August 23, 2009
Serial killers and politicians share traitsInterpersonal traits include glibness, superficial charm, a grandiose sense of self-worth, pathological lying, and the manipulation of others. The affective traits include a lack of remorse and/or guilt, shallow affect, a lack of empathy, and failure to accept responsibility. The lifestyle behaviors include stimulation-seeking behavior, impulsivity, irresponsibility, parasitic orientation, and a lack of realistic life goals.
Posted by Vanderleun at August 23, 2009 2:10 PM. This is an entry on the sideblog of American Digest: Check it out.
Your Say
It gets much worse. Here's Psychologist Martin Seligman characterizing the problem with unearned self-esteem, from his second edition Introduction to Learned Optimism:
Individual failure used to be buffered by ... the large "we". When our grandparents failed, they had comfortable spiritual furniture to rest in. They had, for the most part, their relationship to God, their relationship to a nation they loved, their relationship to a community and a large extended family. Faith in God, community, nation, and the large extended family have all eroded in the last forty years, and the spiritual furniture that we used to sit in has become threadbare.But it is ... the self-esteem movement that I want to emphasize. ... Twenty-five years ago ... the emblematic children's book was ... about doing well in the world, about persisting and therefore overcoming obstacles. Now many children's books are about feeling good, having high self-esteem, and exuding confidence.
This is a manifestation of the self-esteem movement, a movement which started, not surprisingly, in California in the 1960s. In 1990, the California legislature sponsored a report that suggested that self-esteem be taught in every classroom as a "vaccine" against social ills, such as drug addiction, suicide, welfare dependency, teenage pregnancy, and depression (Toward a State of Esteem, 1990). the self-esteem movement is a movement with teeth; this is the movement underlying the demise of IQ testing, lest children who score low feel badly about themselves. This is the movement that has made competition a dirty word. This is a movement that has led to less plain old hard work. Shirley McLaine suggested to President Clinton that he create a cabinet-level Secretary of Self-Esteem.
... I have scoured the self-esteem literature looking for the causality as opposed to correlation, looking for any evidence that high self-esteem among youngsters causes better grades, more popularity, less teenage pregnancy, less dependence on welfare, as the California report contends. ... There is nothing of this sort to be found in the literature. ...
Until January 1996, I believed that self-esteem was merely a meter with little, if any, causal efficacy. The lead article in the Psychological Review convinced me that I was wrong, and that self-esteem is causal: Roy Baumeister and his colleagues (1996) reviewed the literature on genocidal killers, on hit men, on gang leaders, and on violent criminals. They argued that these perpetrators have high self-esteem, and that their unwarranted self-esteem causes violence. Baumeister's work suggests that if you teach unwarrantedly high self-esteem to children, problems will ensue. A sub-group of these children will also have a mean streak in them. When these children confront the real world, and it tells them they are not as great as they have been taught, they will lash out with violence. So it is possible that the twin epidemics among young people in the United States today, depression and violence, both come from this misbegotten concern: valuing how our young people feel about themselves more highly than how we value how well they are doing in the world.
[bold emph. mine]
Not all liberal academics are 'dumb'. They may ultimately drive their conclusions based on their liberal sensibilities, but some at least have the intellectual honesty to report what they observe.

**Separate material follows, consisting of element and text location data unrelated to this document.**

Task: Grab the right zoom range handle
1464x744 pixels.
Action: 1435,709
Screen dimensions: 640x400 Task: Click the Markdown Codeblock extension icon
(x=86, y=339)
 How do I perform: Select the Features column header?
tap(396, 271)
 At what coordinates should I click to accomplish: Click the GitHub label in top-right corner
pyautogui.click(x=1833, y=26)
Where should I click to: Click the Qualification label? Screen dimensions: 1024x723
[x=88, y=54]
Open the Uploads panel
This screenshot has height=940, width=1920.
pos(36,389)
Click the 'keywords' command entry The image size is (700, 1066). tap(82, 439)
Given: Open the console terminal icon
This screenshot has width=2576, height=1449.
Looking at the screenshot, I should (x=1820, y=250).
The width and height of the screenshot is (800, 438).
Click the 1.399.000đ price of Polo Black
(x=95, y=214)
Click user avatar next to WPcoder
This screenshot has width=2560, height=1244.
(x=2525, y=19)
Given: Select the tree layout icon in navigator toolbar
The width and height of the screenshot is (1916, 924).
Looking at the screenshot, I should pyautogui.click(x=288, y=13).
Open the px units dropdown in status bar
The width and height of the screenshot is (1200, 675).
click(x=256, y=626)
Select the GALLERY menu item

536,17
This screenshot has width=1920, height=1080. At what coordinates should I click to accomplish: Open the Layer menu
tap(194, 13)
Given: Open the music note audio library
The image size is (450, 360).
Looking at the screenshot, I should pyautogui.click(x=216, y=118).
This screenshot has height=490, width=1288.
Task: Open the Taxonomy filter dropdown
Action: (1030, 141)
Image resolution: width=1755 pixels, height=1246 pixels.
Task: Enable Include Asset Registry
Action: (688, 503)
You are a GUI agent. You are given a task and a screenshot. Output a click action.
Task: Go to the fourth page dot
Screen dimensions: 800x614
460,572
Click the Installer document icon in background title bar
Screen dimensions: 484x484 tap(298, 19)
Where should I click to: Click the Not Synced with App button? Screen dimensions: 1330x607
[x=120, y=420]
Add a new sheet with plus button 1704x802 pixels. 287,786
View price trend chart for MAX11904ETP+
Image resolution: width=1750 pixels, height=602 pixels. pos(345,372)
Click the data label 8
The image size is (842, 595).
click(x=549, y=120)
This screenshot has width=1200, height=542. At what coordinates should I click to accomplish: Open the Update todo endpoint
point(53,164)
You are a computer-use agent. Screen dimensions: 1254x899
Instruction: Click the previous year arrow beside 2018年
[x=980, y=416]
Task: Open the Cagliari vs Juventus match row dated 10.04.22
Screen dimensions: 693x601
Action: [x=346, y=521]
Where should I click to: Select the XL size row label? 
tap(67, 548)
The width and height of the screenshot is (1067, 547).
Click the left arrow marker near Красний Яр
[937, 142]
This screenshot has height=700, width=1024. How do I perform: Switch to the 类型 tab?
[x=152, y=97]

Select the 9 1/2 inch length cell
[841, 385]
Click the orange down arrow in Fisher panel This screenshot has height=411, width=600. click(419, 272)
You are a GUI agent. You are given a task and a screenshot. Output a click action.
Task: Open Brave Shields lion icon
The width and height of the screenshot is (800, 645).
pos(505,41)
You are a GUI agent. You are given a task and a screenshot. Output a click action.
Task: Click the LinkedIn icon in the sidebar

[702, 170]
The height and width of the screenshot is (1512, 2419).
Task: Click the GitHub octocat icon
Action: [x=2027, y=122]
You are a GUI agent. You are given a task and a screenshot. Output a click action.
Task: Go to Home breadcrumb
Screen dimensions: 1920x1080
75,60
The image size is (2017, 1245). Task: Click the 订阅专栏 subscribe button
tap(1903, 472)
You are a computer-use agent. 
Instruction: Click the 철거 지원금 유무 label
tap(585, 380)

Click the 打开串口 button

(sorry about the length/missing paragraphs - this comment widget appears to eat them - at least in the Preview)
Posted by: goy at August 23, 2009 10:45 PM
Great comment. I'll try and see if the widget is wonky and why. Looks to be all there.
Posted by: vanderleun at August 23, 2009 11:07 PM
Thanks Gerard - it was just the Preview mode, as it turned out.
Posted by: goy at August 23, 2009 11:15 PM
Humm. I see what you mean. Still it shouldn't do that. I'll look at the old code and see if I can figure it out.